Partitions are append-only from a client's perspective, in that a client is not permitted to modify records or directly remove records from a partition, only append to the partition. This is somewhat debatable, because a client can induce the deletion of a record through the compaction feature, although this operation is asynchronous and the client cannot specify precisely which record should be deleted.
I have a question about Kafka Topic cleanup policies and their interaction of log.retention....
For example, if I set cleanup.policy to compact, compaction will only start after the retention time of the topic or retention time has no effect for compaction?
Second part of the question, if I use compact,delete together, and I have log.retention for lets say 1 day, topic compacted all the time but content of the topic will be deleted after one day? or compaction and delete realised after one day?
Thx for answers...
Log segments can be deleted or compacted, or both, to manage their size. The topic-level configuration cleanup.policy determines the way the log segments for the topic are managed.
Log cleanup by compaction
If the topic-level configuration cleanup.policy is set to compact,the log for the topic is compacted periodically in the background by the log cleaner.
In a compacted topic,the log only needs to contain the most recent message for each key while earlier messages can be discarded.
There is no need to set log.retention to -1 or any other value.
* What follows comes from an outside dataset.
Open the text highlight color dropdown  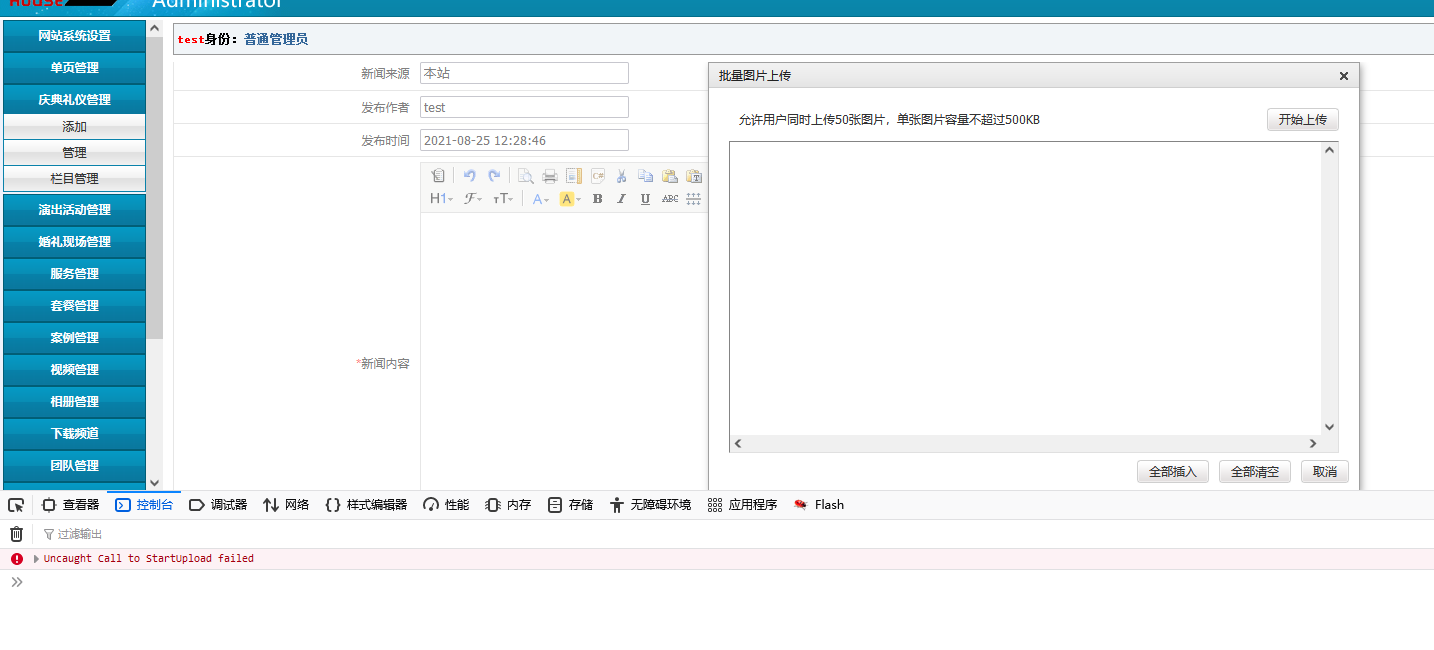click(570, 199)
Your topics will be compacted and old messages never deleted (as per compaction rules).
Note that only the inactive file segment can be compacted; active segment will never be compacted.
Log cleanup by using both
You can specify both delete and compact values for the cleanup.policy configuration at the same time. In this case, the log is compacted, but the cleanup process also follows the retention time or size limit settings.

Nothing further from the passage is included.